Liliana licked her lips and looked down at his boots. “You should leave now, so you can get home safely.” If she could get him out, then at least one life would be saved.

She remembered seeing a pack of wolfhounds tearing him apart a few months in the future. It horrified her to think of him dying that way, but of all possible deaths, the widow spider’s bite was the only one Pete genuinely feared. She did not want the brave wolf to face this enemy again when he had so nearly died in terror and agony. If he must die, she had seen enough of his soul to know he would choose to die fighting, saving the life of an innocent.

She winced as she realized that, thanks to her, he wouldn’t live that long even if he made it out of this building tonight. Meeting her had really not done the wolf-kin any favors.

Pete blinked, fighting his way through venom fog and the urge to obey without question. “We come back later for Zoe?”

“I will get Sergeant Giovanni,” Liliana said.

Pete shook his head, struggling against her venom’s influence. “I thought you said we could get her free together if we waited until the right time?”

Liliana sighed. She let Pete hold the wad of cloth against his neck and sat back on her heels. “I told you if you tried to save her too soon, we would certainly both die, and so would she.” She ran her fingers along the frayed hem of her skirt. It could probably be saved if she rehemmed it shorter, or added a different ruffle. “I did not say we would not die if we waited. You should go home now, so the widow spiders won’t kill you.”

“And you? And Zoe?”

“I might be able to save her and survive.” It was truth, barely. Without the red wolf to fight beside her, the visions of Liliana leaving the building with Sergeant Giovanni were flickery and faint, barely within the realm of the possible. The visions of them both dead in various ways were overwhelmingly more solid. She continued to study Pete’s boots. If he relaced it, he could still tie the one she had cut. The laces were long.

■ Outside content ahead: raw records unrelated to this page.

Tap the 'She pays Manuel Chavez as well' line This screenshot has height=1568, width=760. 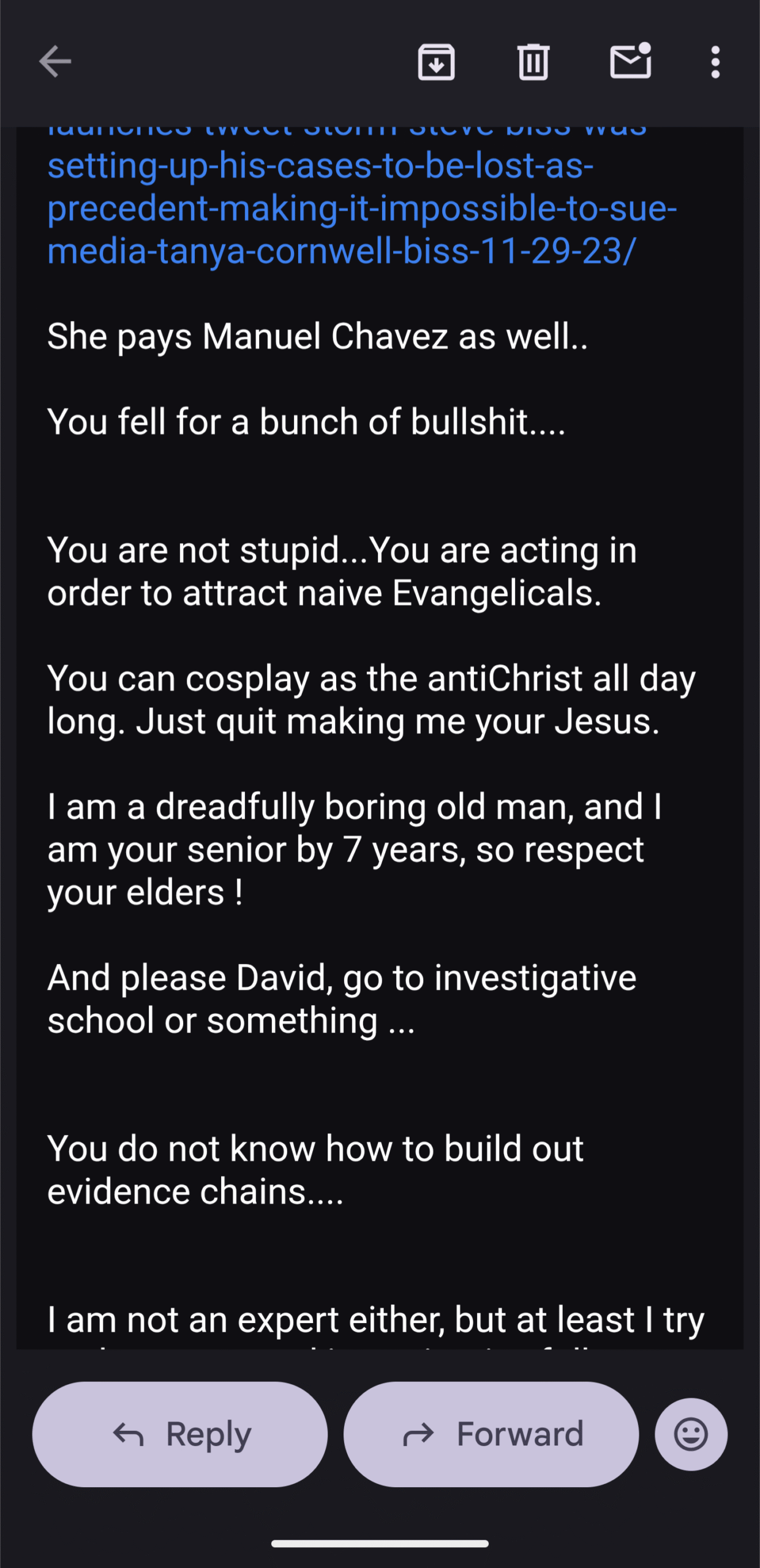tap(317, 336)
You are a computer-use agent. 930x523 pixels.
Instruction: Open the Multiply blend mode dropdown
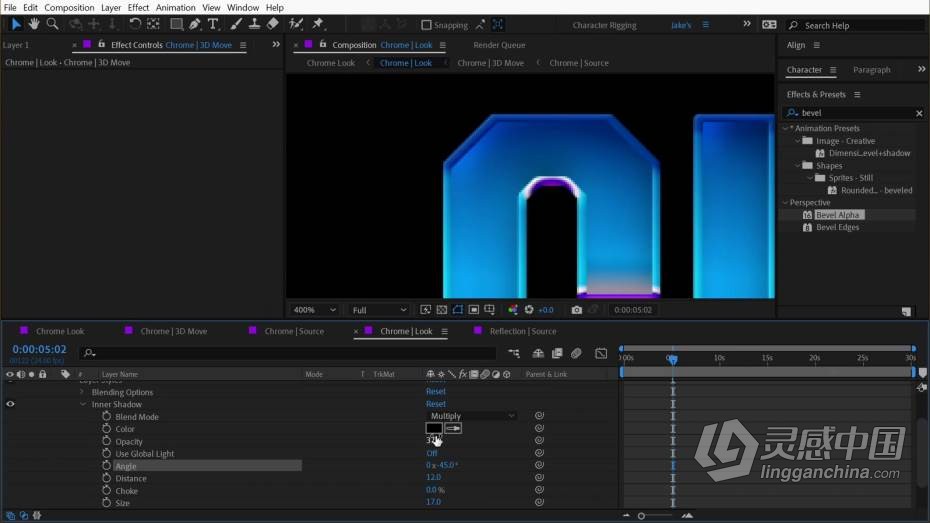(472, 416)
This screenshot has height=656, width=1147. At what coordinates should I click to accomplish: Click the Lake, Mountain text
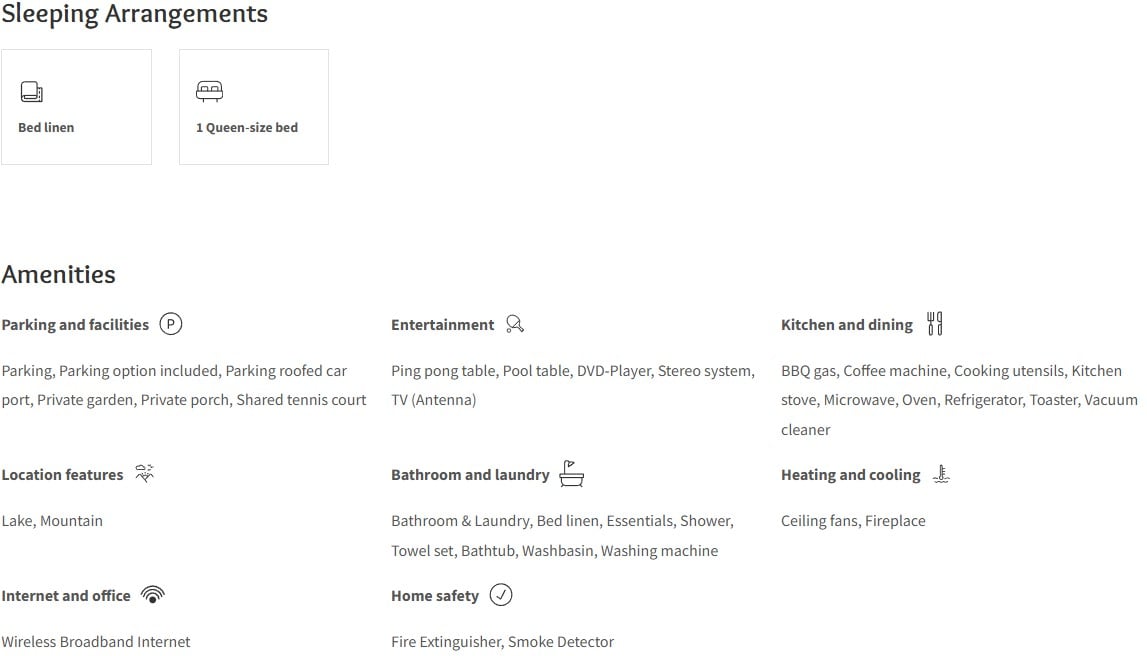52,521
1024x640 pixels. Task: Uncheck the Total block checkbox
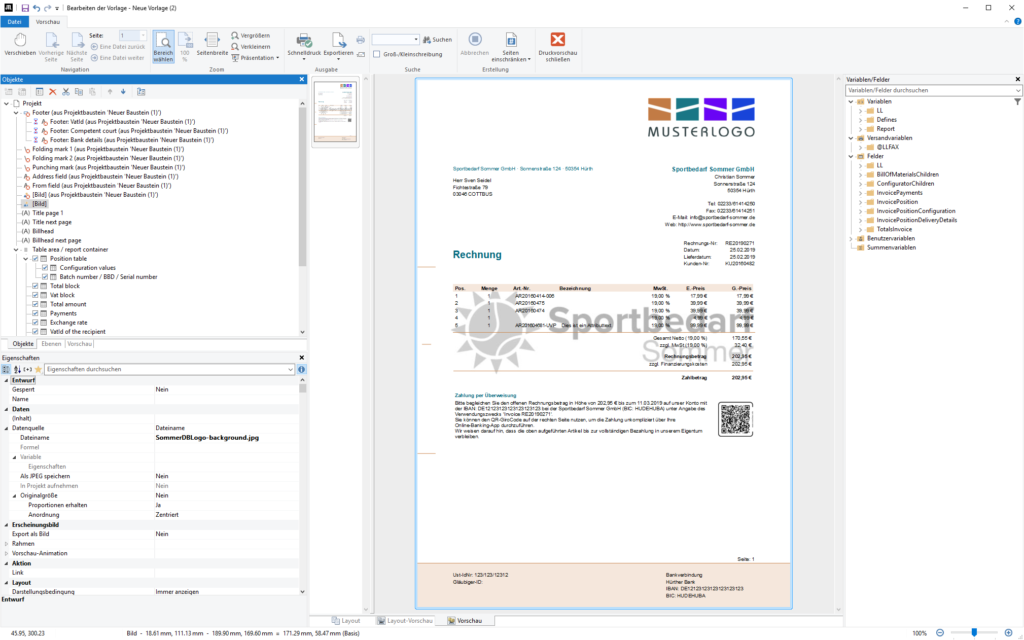[36, 286]
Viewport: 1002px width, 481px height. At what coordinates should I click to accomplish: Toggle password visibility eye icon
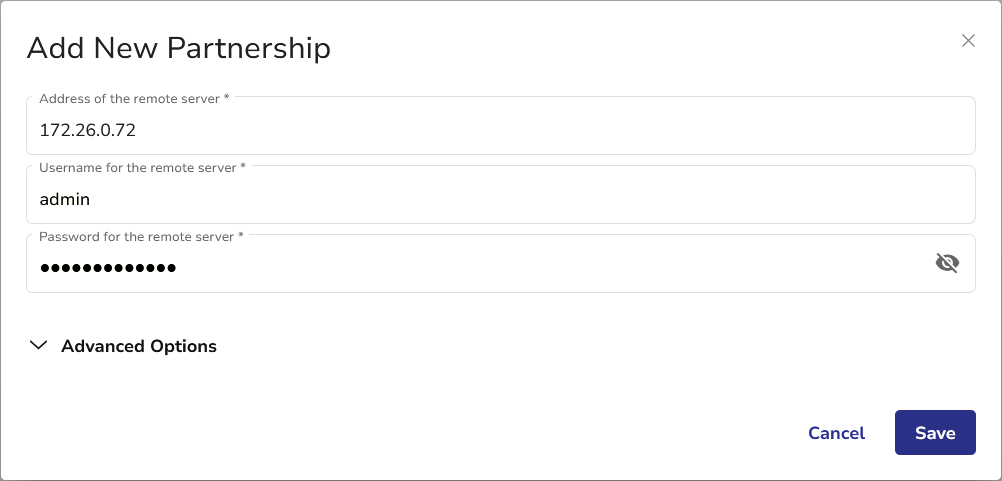947,263
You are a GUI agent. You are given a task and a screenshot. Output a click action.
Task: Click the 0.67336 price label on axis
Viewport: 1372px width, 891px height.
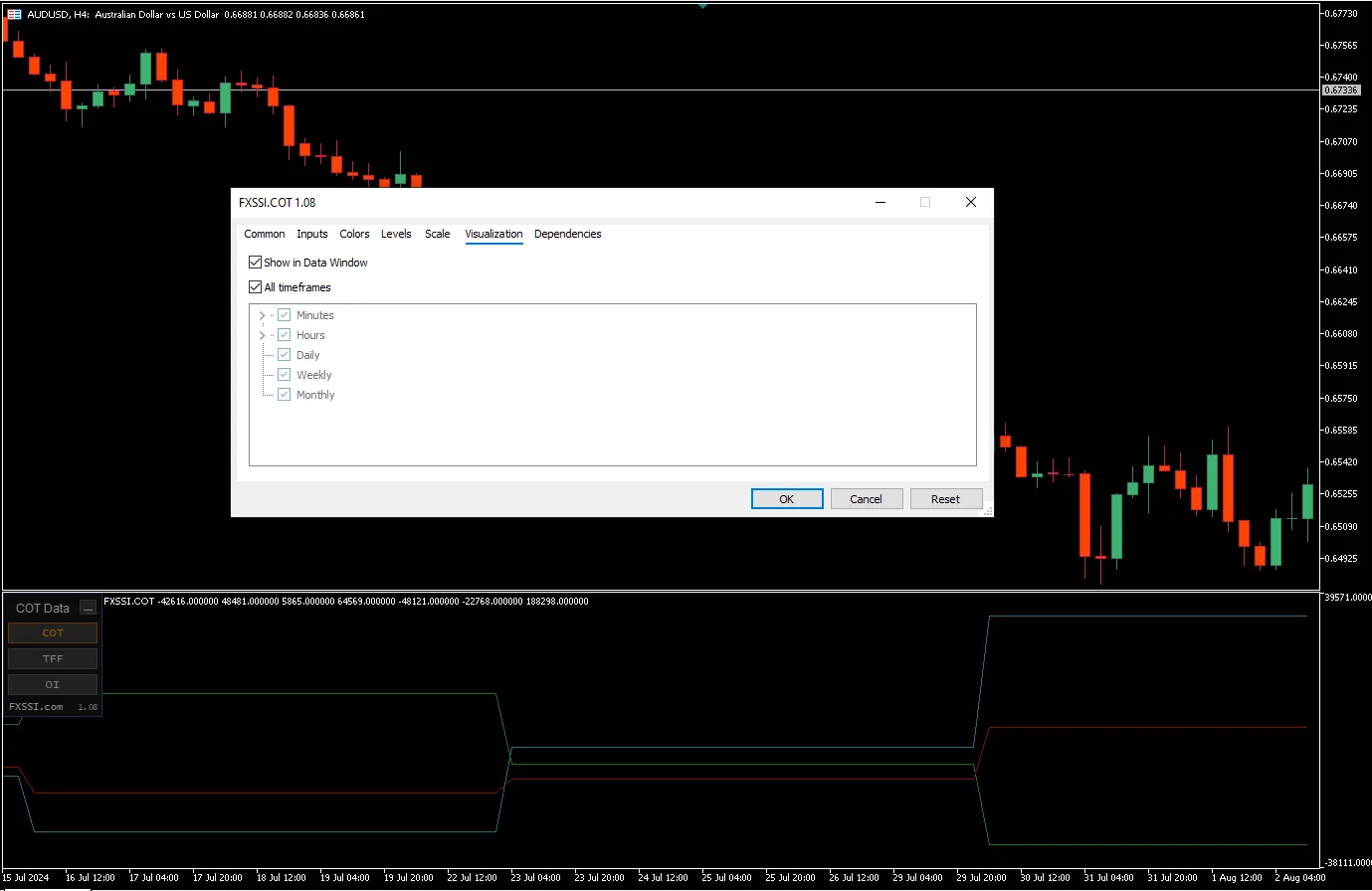coord(1340,89)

“You don’t sound very sure.” Pete put his finger under her chin and brought her face up. The pupils of his eyes were still wide and black from her venom and the other drugs in his system, but his brows were furrowed with concentration. It took a very strong will to fight the venom’s suggestibility. “If I help, do you have a better chance?”

Liliana had never wished harder that she was capable of lying. “If you help me to save Sergeant Giovanni, there is a better chance she and I will survive, but the most likely outcome still is we will all three die. One widow spider is a deadly adversary. A nest of them will be virtually impossible to defeat, and I have seen no path for us to save Sergeant Giovanni without fighting at least one of them, probably more. Go, and at least you will not die tonight.”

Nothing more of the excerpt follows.